貿易赤字4カ月連続 自動車の対中輸出、前年比8割減
【松浦祐子】財務省が21日発表した10月の貿易統計(速報)によると、輸出額から輸入額を差し引いた貿易収支は、5490億円の赤字だった。貿易赤字は4カ月連続で、10月としては過去最大。日中関係の悪化などを受け、特に自動車の中国向け輸出が前年同月と比べて8割超減り、落ち込みが際立つ。
輸出額は、前年同月比6.5%減の5兆1500億円。5カ月連続で前年同月を下回る。
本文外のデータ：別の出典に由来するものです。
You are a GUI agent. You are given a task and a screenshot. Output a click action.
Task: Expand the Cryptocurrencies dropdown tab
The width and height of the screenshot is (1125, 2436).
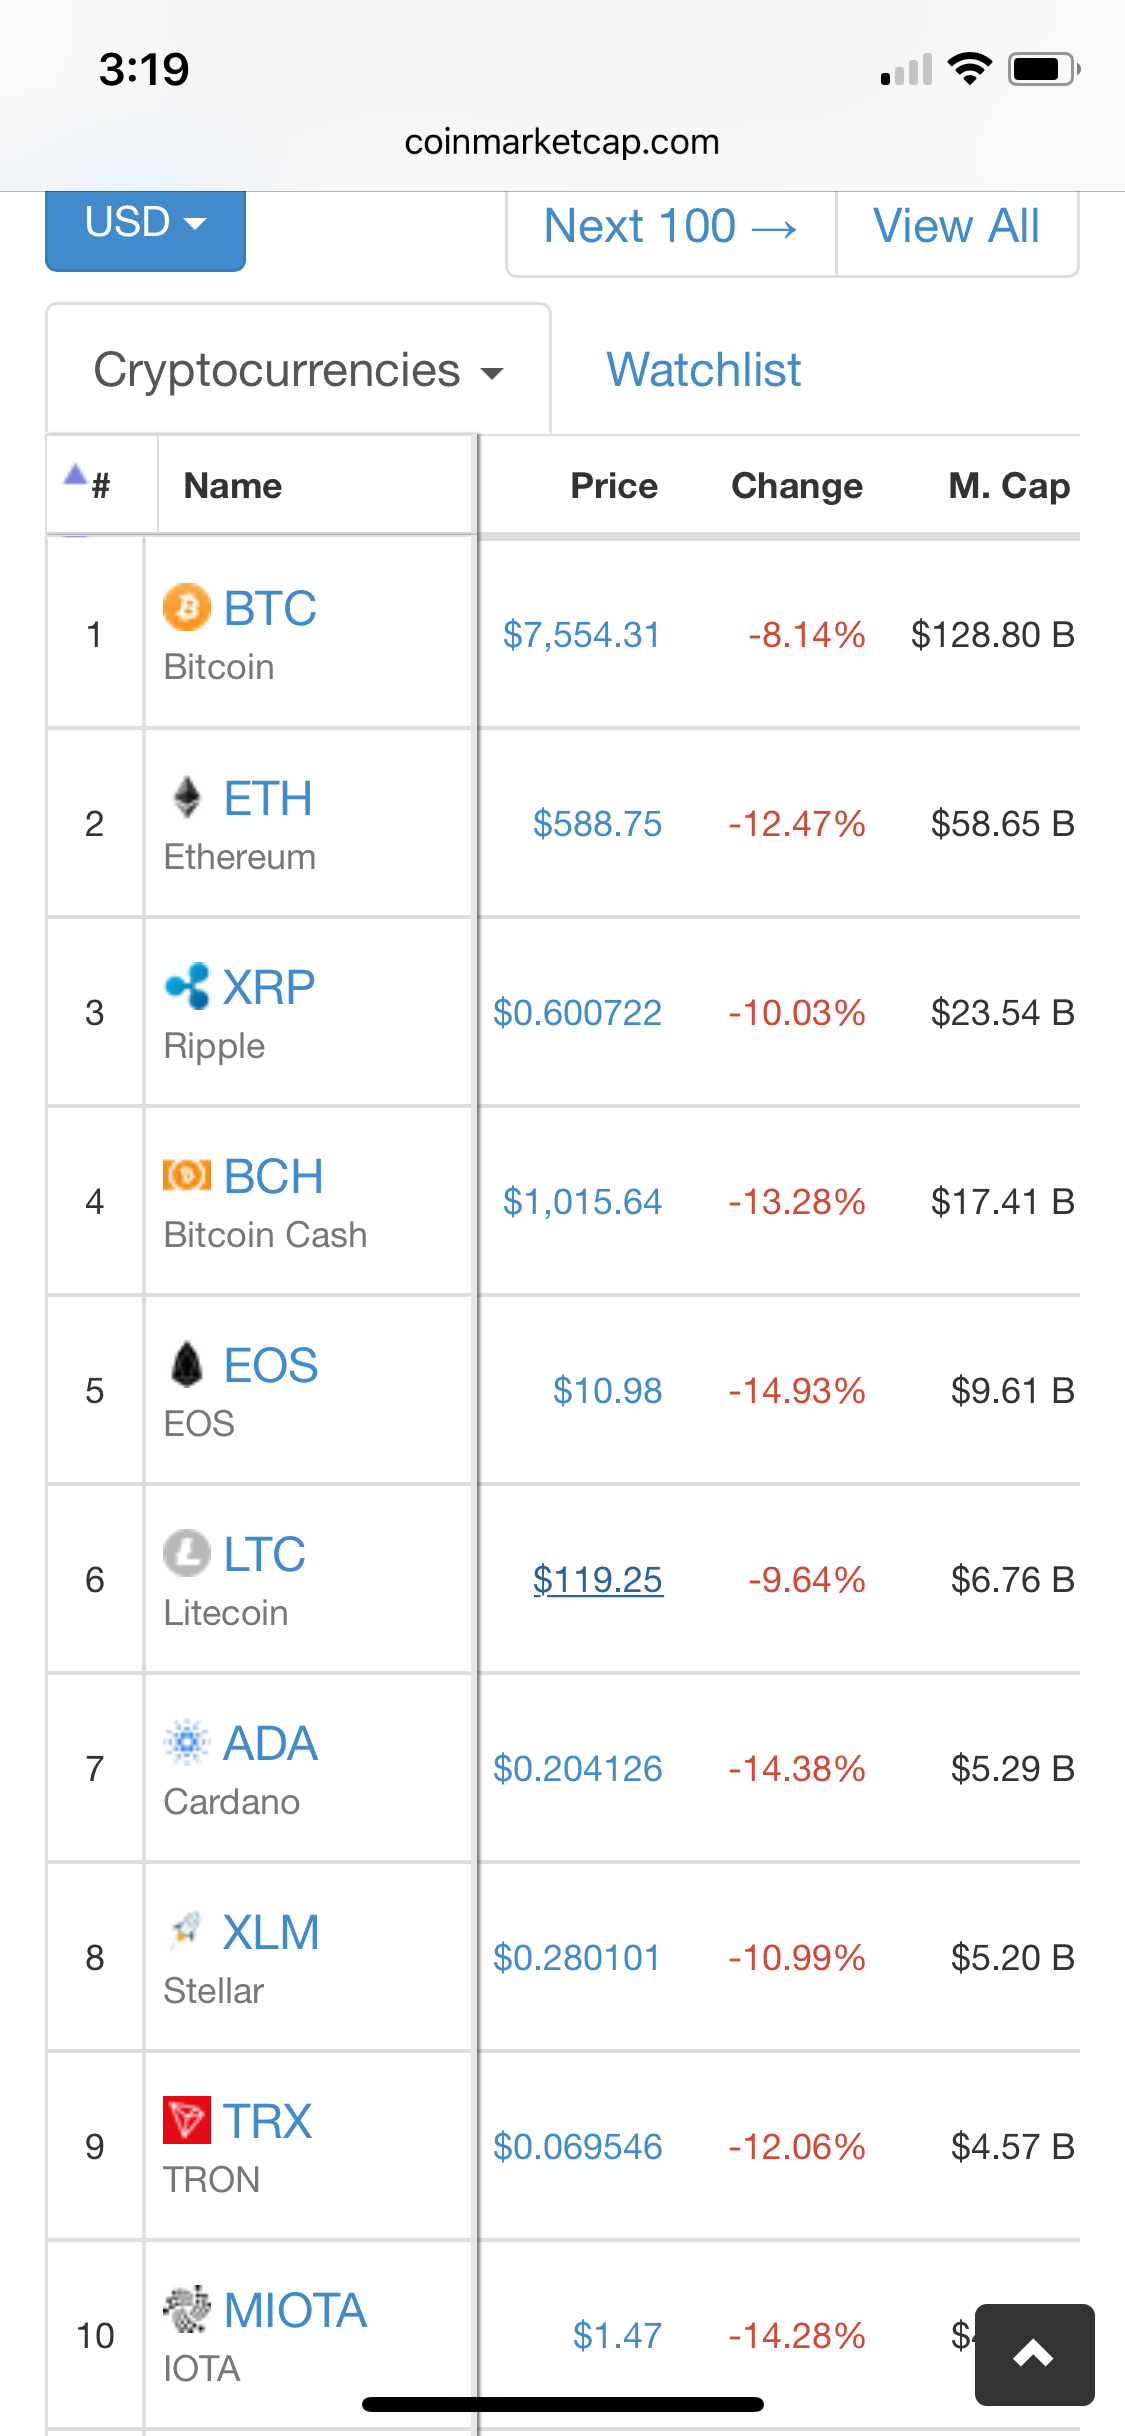click(x=298, y=370)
品目別では、自動車の輸出額が7280億5千万円で、同12.3%減とマイナス幅が大きい。
背景にあるのは、中国向け自動車輸出の不振だ。前年同月比で82.0%減った。2001年10月の同88.3%減以来の大幅減。当時は小泉首相の靖国神社参拝をめぐり日中関係が緊張していたという。
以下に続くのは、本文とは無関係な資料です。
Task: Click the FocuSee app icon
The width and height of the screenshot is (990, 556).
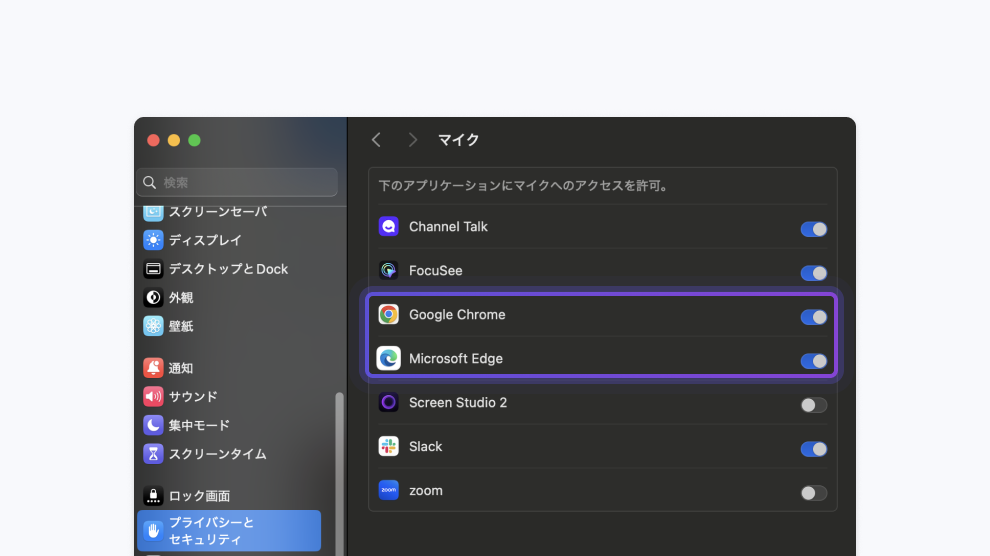Action: click(x=389, y=271)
中国向け輸出全体では同11.6%減で、5カ月連続のマイナス。中国景気の減速に加え、尖閣諸島の領有権問題に端を発した反日デモや日本製品の不買運動の影響が鮮明に出た形だ。一方で、化学製品(同3.9%増)など増加に転じた品目もある。
地域別で最も輸出の落ち込みが激しかったのは、欧州連合(EU)向けで、同20.1%の減少。欧州債務(借金)危機の影響で景気の低迷が続き、英国向け自動車(同43.6%減)、ドイツ向けの液晶デバイスなどの科学光学機器(同31.1%減)が減った。一方、米国向けは、自動車輸出が堅調で、全体でも同3.1%増だった。
輸入額は前年同月比1.6%減の5兆6990億円だった。10月から日本で環境税(地球温暖化対策税)が導入された影響で、原油や石炭などのエネルギー関連の輸入額が減ったことが、全体を押し下げた。